Wohnbaulandentwicklung zur Ortsrandarrondierung „Am Rott“ / Alternative Wohnformen

Anfrage zum Ausschuss für Stadtplanung und Verkehr

17.12.2022 Anfrage FDP-Fraktion Kerpen

Sehr geehrter Herr Ausschussvorsitzender Ripp,

die FDP-Fraktion im Rat der Kolpingstadt Kerpen bittet, o.g. Punkt auf die Tagesordnung der kommenden Sitzung des Ausschusses für Stadtplanung und Verkehr zu nehmen und bittet die Verwaltung um Beantwortung nachfolgender Fragen:

  1. Im letzten Ausschuss für Stadtplanung und Verkehr wurde im nichtöffentlichen Teil der Sitzung die Wohnbaulandentwicklung zur Ortsrandarrondierung „Am Rott“ im Stadtteil Kerpen mehrheitlich abgelehnt. Begründet wurde die Ablehnung mit dem zu geringen Abstand zum Wald. Grundlage ist dabei der Antrag der Fraktion B90/Grünen, wie am 28.09.2021 beschlossen, dass bei Bauplanungen an Waldrändern ein Mindestabstand von 35 m zu halten ist. Auf diesen hat der Vorsitzende des Ausschusses für Stadtplanung und Verkehr auf meine mündliche Anfrage hin mehrmals als Grund für die Ablehnung hingewiesen. Dabei ist aber eine Unterschreitung im Hinblick auf denselben Beschluss in Ausnahmefällen zuzulassen und ein Sicherheitsabstand unterhalb 35 m kann in der Regel im Rahmen von Einzelprüfungen erfolgen. Diese wurde in der Verwaltungsvorlage zu den jeweiligen Varianten, in diesem Fall Variante 1 betreffend, auch ausführlich und nachvollziehbar begründet. Des Weiteren ist hier das potenzielle Bauland zum Wald getrennt durch eine Autobahn, was die die Begründung in der Verwaltungsvorlage noch schlüssiger macht. Letztendlich hat der Ausschuss mit der Variante 4 (Keine Bebauung) auf eine Wohnbaulandentwicklung mit einem kalkulierten und voraussichtlich zu erzielenden Gewinn in Höhe von 900.000 € verzichtet, was gerade in Zeiten des Haushaltssicherungskonzeptes völlig unverständlich, fahrlässig und nicht nachvollziehbar ist.

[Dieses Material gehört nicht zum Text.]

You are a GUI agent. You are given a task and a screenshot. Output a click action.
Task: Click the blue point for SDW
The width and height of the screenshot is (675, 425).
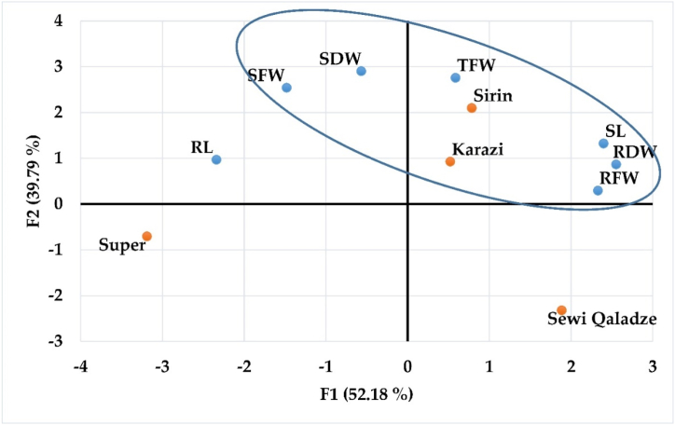click(x=361, y=71)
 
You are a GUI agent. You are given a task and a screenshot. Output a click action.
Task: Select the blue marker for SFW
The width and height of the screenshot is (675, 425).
click(x=286, y=88)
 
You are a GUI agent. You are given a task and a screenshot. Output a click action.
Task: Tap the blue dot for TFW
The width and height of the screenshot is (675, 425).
click(x=455, y=77)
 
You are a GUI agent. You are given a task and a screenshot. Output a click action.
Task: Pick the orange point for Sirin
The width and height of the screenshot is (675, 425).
click(x=472, y=108)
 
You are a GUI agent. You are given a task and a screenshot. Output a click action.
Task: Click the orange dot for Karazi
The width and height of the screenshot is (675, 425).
click(x=450, y=161)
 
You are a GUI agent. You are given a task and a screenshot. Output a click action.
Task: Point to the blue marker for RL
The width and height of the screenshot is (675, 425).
click(x=216, y=159)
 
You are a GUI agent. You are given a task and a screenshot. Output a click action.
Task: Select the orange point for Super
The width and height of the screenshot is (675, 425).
click(x=146, y=237)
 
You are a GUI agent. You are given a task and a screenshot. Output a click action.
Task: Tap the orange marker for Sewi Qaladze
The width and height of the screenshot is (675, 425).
click(x=561, y=310)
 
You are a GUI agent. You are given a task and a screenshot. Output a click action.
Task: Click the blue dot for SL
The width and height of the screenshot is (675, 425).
click(x=603, y=144)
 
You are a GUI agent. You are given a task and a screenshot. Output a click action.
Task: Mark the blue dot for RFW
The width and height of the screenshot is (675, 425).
click(x=598, y=190)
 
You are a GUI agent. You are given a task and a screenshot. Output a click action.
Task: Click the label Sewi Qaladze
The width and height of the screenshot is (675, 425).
click(x=602, y=321)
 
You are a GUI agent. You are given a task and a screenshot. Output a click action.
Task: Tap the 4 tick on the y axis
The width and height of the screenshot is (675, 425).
click(x=58, y=21)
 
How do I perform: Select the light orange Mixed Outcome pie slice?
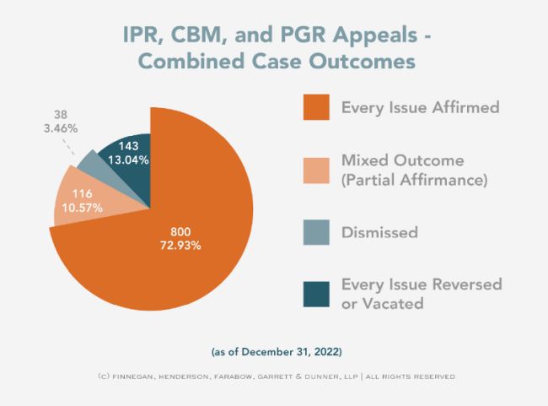80,199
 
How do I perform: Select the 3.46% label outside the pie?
60,129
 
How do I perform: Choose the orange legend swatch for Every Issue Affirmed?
315,109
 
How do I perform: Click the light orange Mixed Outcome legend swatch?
315,170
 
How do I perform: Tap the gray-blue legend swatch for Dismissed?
315,231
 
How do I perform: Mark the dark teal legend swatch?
315,293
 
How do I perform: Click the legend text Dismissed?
379,231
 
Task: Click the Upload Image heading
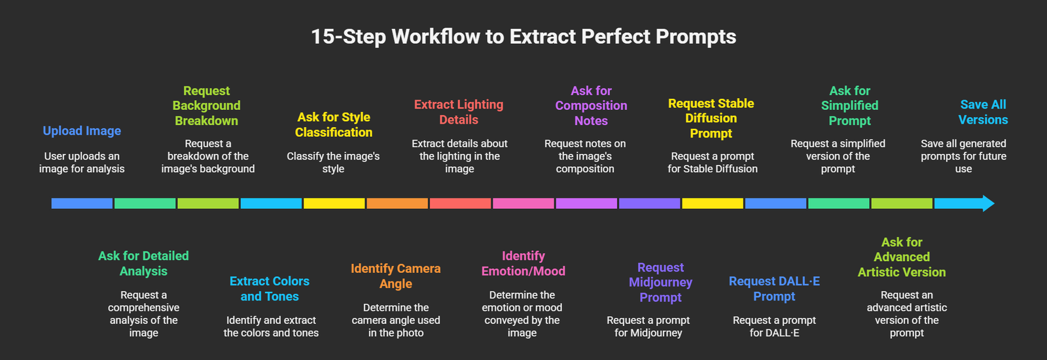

Die Verwaltung möge vor diesem Hintergrund die Frage beantworten, welche Alternative für eine Wohnbauentwicklung in diesem Bereich der Stadt Kerpen noch möglich ist und wie und ob dieses Bauland in Zukunft überhaupt verwertet und überhaupt vermarktet werden kann.

  1. In der Sitzung des Ausschusses für Stadtplanung und Verkehr am 25.01.2021 wurde beschlossen, dass bei zukünftigen Baugebietsentwicklungen zu prüfen sei, ob geeignete Flächen für alternative Wohnformen, wie Tiny-Houses oder Minihäuser ausgewiesen werden können. Vor dem Hintergrund, dass eine Wohnbaulandentwicklung zur Ortsrandarrondierung „Am Rott“ im Stadtteil Kerpen wegen des vermeintlich zu geringen Abstands zum Wald abgelehnt worden ist, bietet sich dieser Bereich im Kerpener Stadtteil als Bauland für eine alternative Wohnform an, die in diesem Sinne verwertet und vermarktet werden kann.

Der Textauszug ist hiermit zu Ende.